[PROBLEM TO WORK ON] Format the data as a Markdown table with the columns Row and Line, starting with the line that contains "Choose Business Logic" and going on through the line that contains "Click the digits". Leave out blank lines and include only that span.

——————————

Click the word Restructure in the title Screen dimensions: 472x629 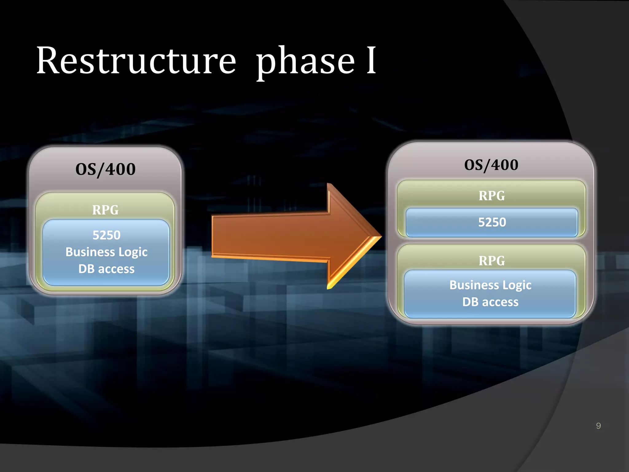coord(136,61)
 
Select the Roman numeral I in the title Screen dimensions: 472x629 coord(371,61)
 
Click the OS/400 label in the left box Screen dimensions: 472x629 coord(105,169)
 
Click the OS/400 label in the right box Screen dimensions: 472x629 coord(491,165)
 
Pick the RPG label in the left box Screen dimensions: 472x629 coord(105,210)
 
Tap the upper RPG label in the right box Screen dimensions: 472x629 coord(491,196)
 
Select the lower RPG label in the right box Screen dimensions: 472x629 coord(491,261)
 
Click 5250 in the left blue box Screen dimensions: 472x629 coord(106,235)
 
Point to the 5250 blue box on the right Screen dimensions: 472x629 coord(492,222)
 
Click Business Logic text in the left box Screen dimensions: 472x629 coord(106,252)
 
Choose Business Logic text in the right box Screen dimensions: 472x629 coord(490,285)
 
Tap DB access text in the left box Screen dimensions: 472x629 coord(106,269)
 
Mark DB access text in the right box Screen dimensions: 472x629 coord(490,302)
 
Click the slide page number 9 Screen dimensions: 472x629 coord(598,426)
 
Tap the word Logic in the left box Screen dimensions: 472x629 coord(133,252)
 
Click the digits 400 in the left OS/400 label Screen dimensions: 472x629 coord(120,169)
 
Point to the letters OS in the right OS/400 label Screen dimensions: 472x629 coord(473,165)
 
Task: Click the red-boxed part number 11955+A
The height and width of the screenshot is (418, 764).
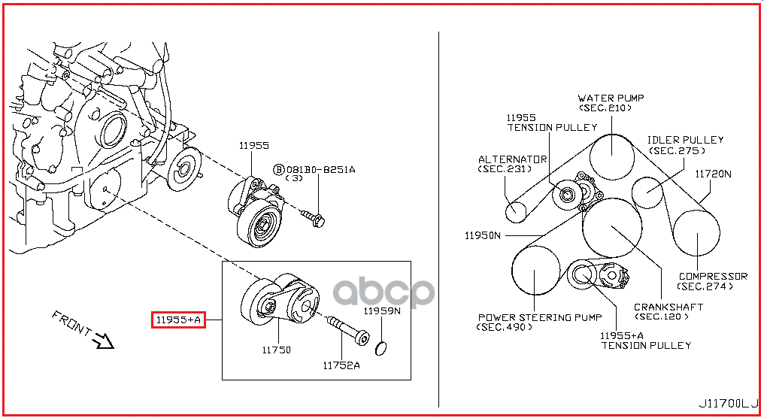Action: tap(178, 320)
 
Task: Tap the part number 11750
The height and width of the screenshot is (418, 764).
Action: tap(276, 350)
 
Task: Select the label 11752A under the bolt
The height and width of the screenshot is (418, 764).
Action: tap(341, 365)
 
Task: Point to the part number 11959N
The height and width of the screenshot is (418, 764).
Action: tap(382, 310)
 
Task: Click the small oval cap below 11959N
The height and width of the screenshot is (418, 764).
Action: tap(381, 348)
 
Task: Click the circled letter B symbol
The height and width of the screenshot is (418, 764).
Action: tap(279, 170)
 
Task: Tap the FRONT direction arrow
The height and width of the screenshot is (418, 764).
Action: tap(103, 340)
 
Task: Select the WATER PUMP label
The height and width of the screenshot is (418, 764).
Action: tap(611, 98)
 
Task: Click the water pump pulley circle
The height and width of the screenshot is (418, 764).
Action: tap(612, 157)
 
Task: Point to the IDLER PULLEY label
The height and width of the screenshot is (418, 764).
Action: tap(685, 140)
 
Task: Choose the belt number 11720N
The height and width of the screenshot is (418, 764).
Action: tap(713, 174)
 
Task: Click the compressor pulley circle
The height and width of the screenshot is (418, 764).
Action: tap(697, 233)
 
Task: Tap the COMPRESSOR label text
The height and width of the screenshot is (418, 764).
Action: tap(713, 276)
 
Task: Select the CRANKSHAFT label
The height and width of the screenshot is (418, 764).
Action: tap(668, 307)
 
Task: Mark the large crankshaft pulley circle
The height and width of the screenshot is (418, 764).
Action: tap(612, 228)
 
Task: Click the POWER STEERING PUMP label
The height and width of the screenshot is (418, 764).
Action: tap(540, 317)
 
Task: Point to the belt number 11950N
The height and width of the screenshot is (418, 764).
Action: tap(482, 236)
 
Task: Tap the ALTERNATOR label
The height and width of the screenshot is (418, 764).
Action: tap(513, 159)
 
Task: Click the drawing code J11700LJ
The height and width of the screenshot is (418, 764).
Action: tap(729, 404)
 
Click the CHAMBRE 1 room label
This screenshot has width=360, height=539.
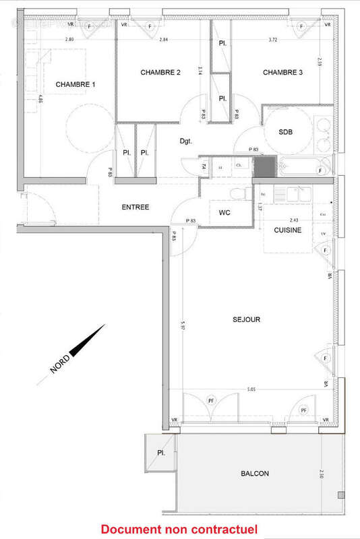click(76, 84)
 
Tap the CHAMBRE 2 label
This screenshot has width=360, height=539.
click(160, 72)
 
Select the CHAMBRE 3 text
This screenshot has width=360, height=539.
click(282, 72)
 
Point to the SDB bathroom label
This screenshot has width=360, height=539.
click(287, 132)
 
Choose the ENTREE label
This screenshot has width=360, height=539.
click(136, 207)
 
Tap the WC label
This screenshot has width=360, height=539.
click(225, 214)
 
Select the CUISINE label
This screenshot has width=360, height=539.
click(287, 230)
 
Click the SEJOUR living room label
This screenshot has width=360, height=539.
click(247, 319)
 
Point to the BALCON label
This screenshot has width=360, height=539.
click(255, 474)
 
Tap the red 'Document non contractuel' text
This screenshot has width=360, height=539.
click(179, 530)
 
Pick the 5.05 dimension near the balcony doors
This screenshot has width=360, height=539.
click(251, 389)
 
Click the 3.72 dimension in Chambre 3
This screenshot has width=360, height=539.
click(273, 40)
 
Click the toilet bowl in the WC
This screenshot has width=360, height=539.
click(237, 194)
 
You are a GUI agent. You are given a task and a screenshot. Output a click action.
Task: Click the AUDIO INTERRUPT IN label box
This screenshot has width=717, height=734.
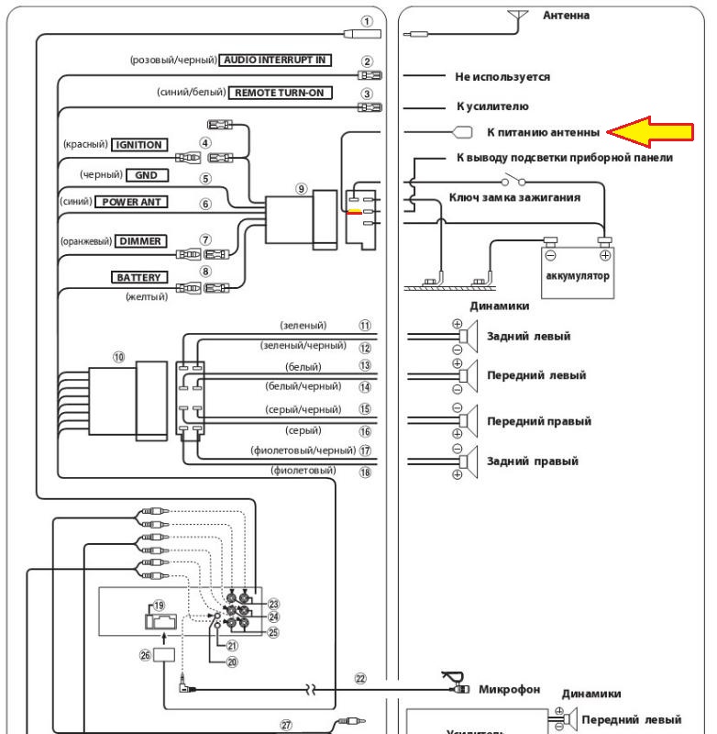[x=275, y=60]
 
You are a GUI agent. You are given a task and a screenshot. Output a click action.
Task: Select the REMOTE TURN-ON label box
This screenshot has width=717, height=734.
[x=279, y=93]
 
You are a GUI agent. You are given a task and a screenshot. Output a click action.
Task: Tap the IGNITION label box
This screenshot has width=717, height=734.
[x=138, y=144]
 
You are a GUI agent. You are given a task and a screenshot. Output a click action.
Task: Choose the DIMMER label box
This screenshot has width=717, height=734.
[x=138, y=240]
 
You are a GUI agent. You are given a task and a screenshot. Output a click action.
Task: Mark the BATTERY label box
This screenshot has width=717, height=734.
[x=138, y=276]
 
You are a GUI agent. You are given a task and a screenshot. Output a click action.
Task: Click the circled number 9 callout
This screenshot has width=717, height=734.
[x=302, y=188]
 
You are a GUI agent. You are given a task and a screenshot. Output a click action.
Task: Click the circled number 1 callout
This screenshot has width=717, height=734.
[x=367, y=20]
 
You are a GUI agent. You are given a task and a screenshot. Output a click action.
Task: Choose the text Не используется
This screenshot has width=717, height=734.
[x=502, y=76]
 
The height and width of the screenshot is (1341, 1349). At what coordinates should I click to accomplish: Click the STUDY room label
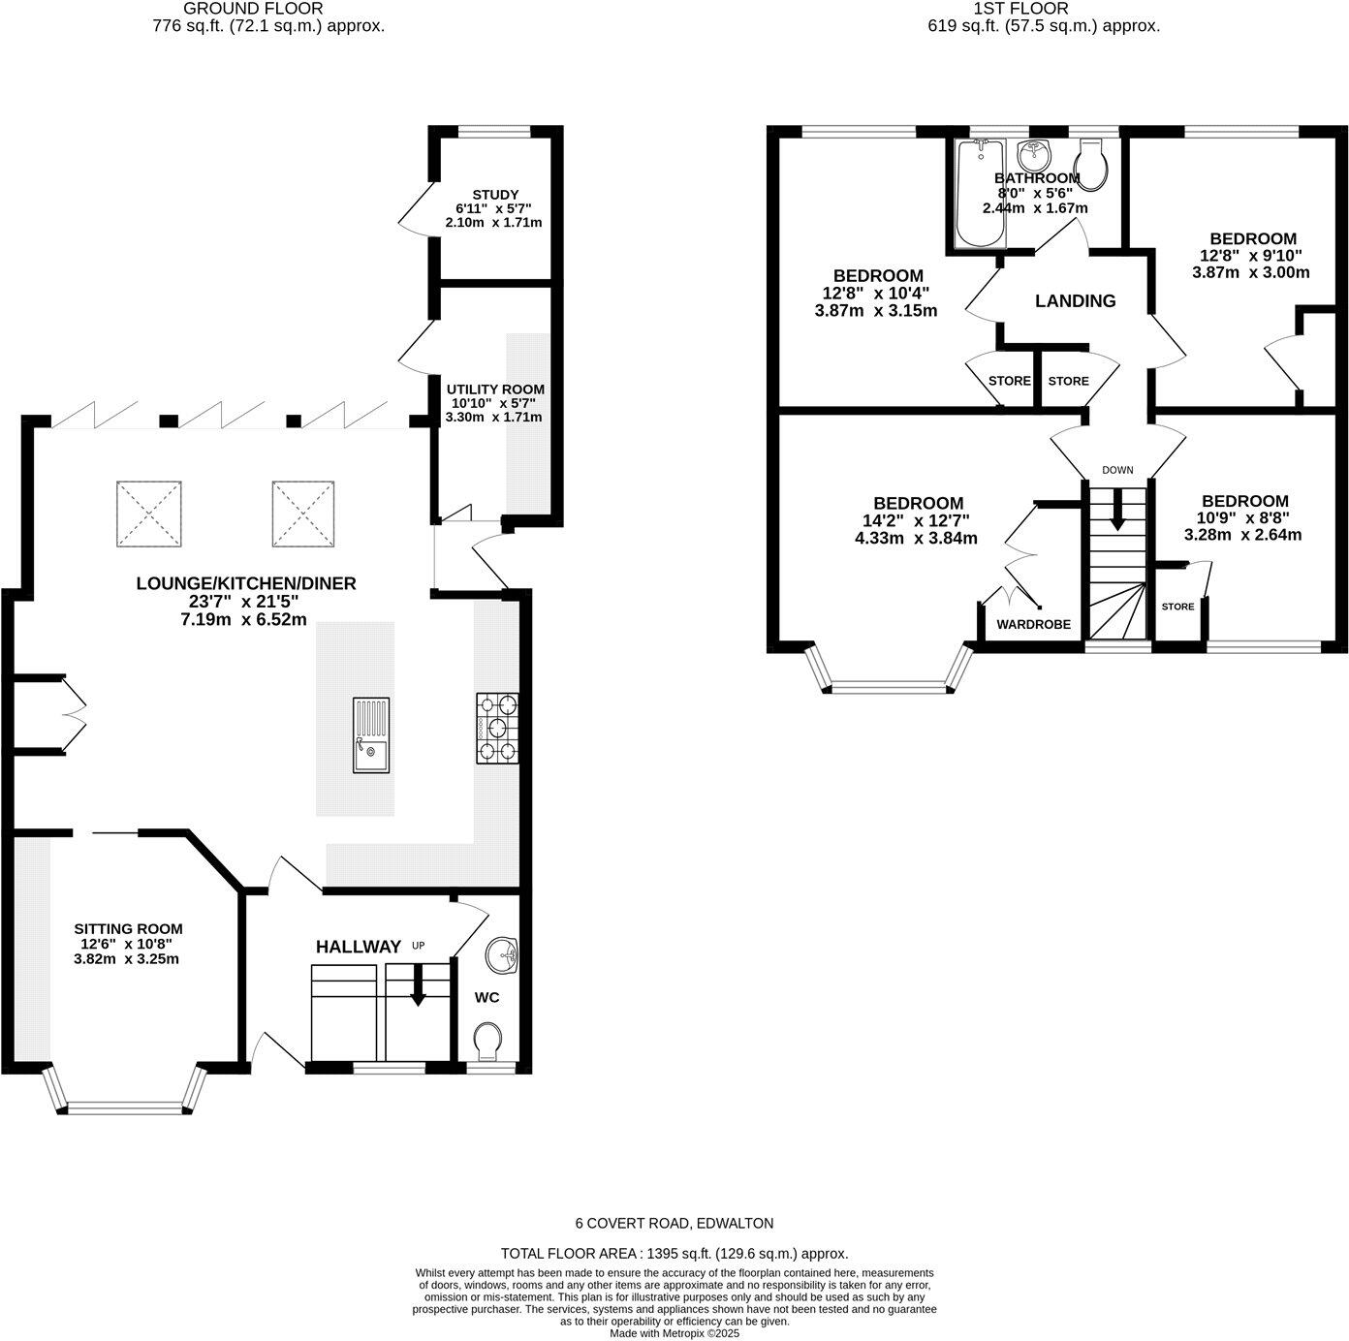[x=495, y=195]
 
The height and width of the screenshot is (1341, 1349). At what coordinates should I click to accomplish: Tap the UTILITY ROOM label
[x=495, y=390]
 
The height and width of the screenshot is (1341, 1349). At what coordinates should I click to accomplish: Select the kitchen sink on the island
[x=371, y=735]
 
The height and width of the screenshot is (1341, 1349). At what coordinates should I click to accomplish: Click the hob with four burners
[x=497, y=728]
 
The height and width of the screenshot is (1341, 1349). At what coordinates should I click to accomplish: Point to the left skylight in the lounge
[x=149, y=514]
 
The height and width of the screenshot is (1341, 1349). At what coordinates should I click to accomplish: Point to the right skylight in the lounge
[x=303, y=514]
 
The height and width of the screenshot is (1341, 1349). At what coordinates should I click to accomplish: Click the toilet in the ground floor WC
[x=489, y=1044]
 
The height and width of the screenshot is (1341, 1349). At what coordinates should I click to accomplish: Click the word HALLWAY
[x=358, y=947]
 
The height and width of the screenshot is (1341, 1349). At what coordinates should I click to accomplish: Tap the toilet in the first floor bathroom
[x=1094, y=166]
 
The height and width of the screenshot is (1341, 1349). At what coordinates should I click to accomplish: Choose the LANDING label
[x=1075, y=301]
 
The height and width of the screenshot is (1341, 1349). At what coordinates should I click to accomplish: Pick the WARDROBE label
[x=1034, y=625]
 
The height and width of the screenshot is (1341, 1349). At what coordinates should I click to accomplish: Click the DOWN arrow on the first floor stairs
[x=1117, y=510]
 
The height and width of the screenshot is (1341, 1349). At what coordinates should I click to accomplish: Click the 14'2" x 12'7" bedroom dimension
[x=917, y=521]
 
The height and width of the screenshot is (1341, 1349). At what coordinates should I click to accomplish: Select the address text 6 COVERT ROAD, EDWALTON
[x=674, y=1224]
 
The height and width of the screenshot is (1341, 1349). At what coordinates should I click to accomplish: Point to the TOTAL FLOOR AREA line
[x=674, y=1253]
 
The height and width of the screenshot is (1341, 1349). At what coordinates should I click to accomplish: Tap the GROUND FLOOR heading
[x=267, y=9]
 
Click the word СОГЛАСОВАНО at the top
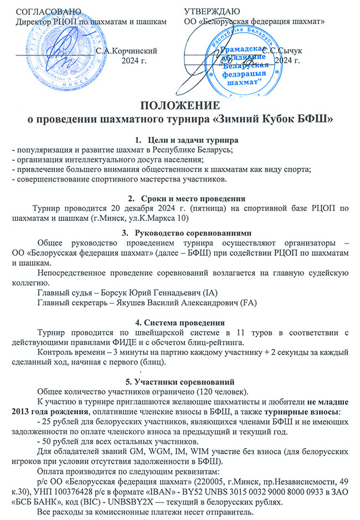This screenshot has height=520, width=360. coord(49,11)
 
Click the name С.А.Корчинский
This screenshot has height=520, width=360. coord(130,50)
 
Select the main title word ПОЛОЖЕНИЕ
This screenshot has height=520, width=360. coord(179,106)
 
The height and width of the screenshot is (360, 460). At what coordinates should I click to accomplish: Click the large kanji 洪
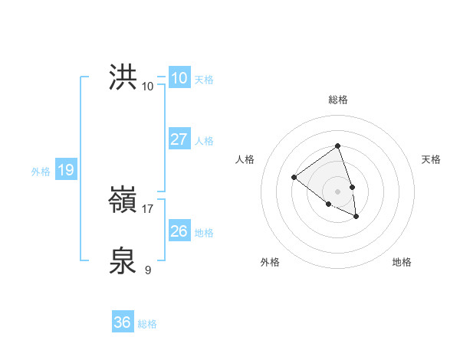123,78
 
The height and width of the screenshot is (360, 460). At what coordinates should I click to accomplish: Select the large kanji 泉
123,261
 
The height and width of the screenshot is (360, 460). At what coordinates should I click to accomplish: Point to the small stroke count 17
148,208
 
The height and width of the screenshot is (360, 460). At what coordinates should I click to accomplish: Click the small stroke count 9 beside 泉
147,270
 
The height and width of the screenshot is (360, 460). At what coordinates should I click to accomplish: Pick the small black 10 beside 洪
148,86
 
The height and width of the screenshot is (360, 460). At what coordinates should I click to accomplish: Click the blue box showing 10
179,78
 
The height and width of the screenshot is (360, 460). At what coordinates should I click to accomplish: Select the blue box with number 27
179,139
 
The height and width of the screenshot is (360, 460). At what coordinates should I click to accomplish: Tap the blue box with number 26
179,231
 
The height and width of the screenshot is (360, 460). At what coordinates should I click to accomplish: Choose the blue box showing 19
65,170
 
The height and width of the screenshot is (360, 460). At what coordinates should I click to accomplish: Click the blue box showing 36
123,322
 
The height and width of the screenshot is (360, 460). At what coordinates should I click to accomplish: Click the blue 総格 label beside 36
147,324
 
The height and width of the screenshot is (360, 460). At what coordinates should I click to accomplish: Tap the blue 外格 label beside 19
41,172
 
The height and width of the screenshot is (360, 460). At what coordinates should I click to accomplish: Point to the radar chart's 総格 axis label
337,100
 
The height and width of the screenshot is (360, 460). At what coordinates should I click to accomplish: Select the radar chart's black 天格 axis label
431,159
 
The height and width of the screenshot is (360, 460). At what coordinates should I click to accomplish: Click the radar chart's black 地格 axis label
402,262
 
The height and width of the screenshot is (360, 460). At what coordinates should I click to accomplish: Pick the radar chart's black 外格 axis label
270,262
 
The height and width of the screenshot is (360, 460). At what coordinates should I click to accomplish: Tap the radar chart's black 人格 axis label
245,159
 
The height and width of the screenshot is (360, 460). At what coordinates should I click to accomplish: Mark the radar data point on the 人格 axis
294,178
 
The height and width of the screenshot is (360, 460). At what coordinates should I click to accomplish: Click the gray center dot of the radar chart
337,191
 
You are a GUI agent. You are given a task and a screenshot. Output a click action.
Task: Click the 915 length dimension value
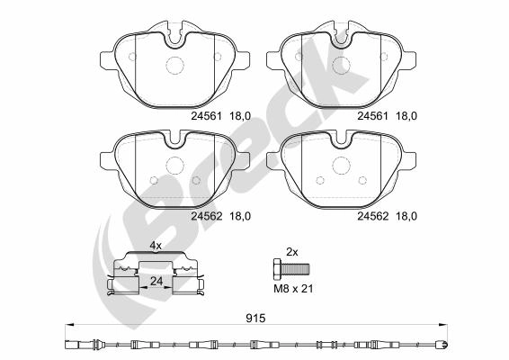255,318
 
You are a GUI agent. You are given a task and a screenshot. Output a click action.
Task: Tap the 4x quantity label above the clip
156,246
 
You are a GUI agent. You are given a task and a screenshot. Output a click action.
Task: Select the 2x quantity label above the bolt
291,252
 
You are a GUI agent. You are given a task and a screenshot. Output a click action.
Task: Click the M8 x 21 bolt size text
293,288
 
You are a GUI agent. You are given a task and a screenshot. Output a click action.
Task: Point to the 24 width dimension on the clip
156,281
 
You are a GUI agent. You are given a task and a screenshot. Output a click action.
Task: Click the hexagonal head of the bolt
277,269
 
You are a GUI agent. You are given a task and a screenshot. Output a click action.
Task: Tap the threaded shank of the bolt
295,269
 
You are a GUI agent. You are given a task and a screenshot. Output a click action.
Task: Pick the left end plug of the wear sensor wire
71,345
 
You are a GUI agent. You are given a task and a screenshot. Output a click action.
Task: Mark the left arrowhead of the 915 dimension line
70,324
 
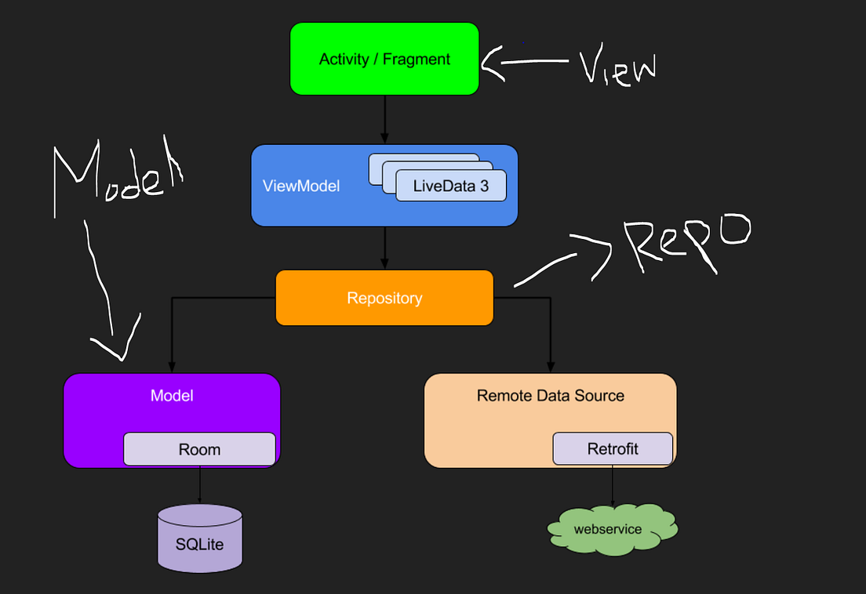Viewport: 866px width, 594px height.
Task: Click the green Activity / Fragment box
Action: pos(384,59)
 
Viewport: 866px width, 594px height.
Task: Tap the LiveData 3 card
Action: pos(450,187)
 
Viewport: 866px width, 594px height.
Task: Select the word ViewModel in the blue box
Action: pos(301,187)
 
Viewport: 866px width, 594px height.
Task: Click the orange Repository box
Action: pos(384,298)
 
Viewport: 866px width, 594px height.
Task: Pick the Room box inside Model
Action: pos(199,449)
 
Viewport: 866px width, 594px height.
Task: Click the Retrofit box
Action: pos(613,448)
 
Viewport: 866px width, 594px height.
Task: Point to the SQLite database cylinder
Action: pos(199,538)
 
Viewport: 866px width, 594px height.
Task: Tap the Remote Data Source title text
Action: pos(550,395)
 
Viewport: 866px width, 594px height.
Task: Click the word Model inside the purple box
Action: pos(172,395)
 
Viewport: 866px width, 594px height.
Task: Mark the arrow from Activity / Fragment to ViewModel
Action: pos(384,119)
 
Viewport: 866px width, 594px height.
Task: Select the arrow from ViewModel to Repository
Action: pos(384,247)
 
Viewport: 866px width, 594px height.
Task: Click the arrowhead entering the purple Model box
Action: pos(172,366)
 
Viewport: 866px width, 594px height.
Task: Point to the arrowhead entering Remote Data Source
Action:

——————————

[SOLUTION BELOW]
| Row | Line |
|---|---|
| 1 | Choose Business Logic text in the right box Screen dimensions: 472x629 coord(490,285) |
| 2 | Tap DB access text in the left box Screen dimensions: 472x629 coord(106,269) |
| 3 | Mark DB access text in the right box Screen dimensions: 472x629 coord(490,302) |
| 4 | Click the slide page number 9 Screen dimensions: 472x629 coord(598,426) |
| 5 | Tap the word Logic in the left box Screen dimensions: 472x629 coord(133,252) |
| 6 | Click the digits 400 in the left OS/400 label Screen dimensions: 472x629 coord(120,169) |